It all came back as I warmed syrup and mixed the batter to make Norwegian pancakes for my grandson, Basil. It seemed as good a time as any to tell him the story that happened almost fifty years ago. With so much bad news, why not a story with a happy ending?
The unexpected call came to my parents from their friends, the Smiths. They were desperate to find a place for two families fleeing a small country with a big problem. Vietnam. The refugees were pastors, co-workers with the Smiths.
Hanging a No Vacancy sign outside 103 Bethel Spring Dale in Greensboro, North Carolina would’ve made sense. My parents lived in a small three bedroom house with limited resources. But they also had a son who’d served in Vietnam and a long friendship with the Smith family. Still, only God knows why they said, yes!
Sometimes I have to remind myself, Faith’s not about making sense.
And so two Vietnamese families arrived with nothing much but their love for Jesus, trust in their missionary friends and hope for something better for their children in this land of opportunity. They were heavy on faith but light on English. So the missionaries stayed to translate, while the neighbors watched from a distance.
Someone captured how my parents shared their limited resources. They stitched a sampler that hung in the kitchen: “Small Houses Filled with Love Have Elastic Walls.” Jesus seemed to love hanging out with folks with more faith than sense or cents. Sometimes God tapped others to drop off bags of rice on the front steps, other times God showed up with strength for the day, and hope for tomorrow.
So what does this have to do with pancakes? We were not what you’d call culturally sensitive but love’s a universal language. Thank God! For example, Mama did what she always did for breakfast, when she wanted to welcome or impress. She made Norwegian pancakes, plus she was more into telling than asking. The morning after they’d arrived, Mama delivered her best for the newest members of our family. Norwegian pancakes for one and all. The Vietnamese smiled and nodded until she brought out the syrup and demonstrated how we do it. After some translation, an international incident was avoided through the addition of soy sauce with a side of laughter.
Well, Basil and I stuck with syrup for our pancakes but I hope both of us remember Love welcomes, listens and adapts. I know life’s complicated. We’re in the middle of the muddle of a global pandemic, economic crisis and a social movement for racial equality in this land where we espouse “liberty and justice for all.” If only we could simply switch syrup for soy sauce to demonstrate” I hear you,” “I care,” “We can do this together.”
Thinking about the Vietnamese reminded me that before I went to college, it was through missionaries, folks in the military and National Geographic magazines, I mostly learned about people and needs beyond my own. Most of my suffering came second hand, but listening, reading and observing still taught. Pictures and words enlarged my worldview. Stories revealed the value of being teachable, faithful, trustworthy, grateful and willing to sacrifice for the greater good. Some encouraged me through their testimonies to be generous, sing and pray, especially when life seemed hopeless.

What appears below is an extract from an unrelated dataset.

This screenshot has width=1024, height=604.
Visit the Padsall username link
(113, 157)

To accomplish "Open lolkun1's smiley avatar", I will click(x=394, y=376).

For instance, one night, with Mama at the piano, the Vietnamese began singing a song we sang in our church, Hiding in Thee. They knew about hiding to escape. I only knew the words, still we sang as one.
“How oft in the conflict, when pressed by the foe,
I have fled to my Refuge and breathed out my woes;
How often, when trials like sea billows roll
Have I hidden in Thee, O thou rock of my soul.”
That was a long time ago. The two families adjusted, worked hard and found purpose and blessings for them and their children in this country. The pastors, like my parents, aged, died and left for heaven, where they’re no longer “pressed by the foe.” But I’m counting on their prayers as we “breathe out our woes” and seek refuge in Jesus when “trials like sea billows roll.” Most of us will suffer mostly second hand as we learn the stories, see the faces of racial injustice, learn statistics of Covid-19 deaths and economic disparity. Still, whether first or second hand, I hope and pray we’ll resist fear-based inclinations to protect self and stuff by posting No Vacancy signs from our houses or hearts, even if all we do is listen, offer soy sauce, and sing along until we get it.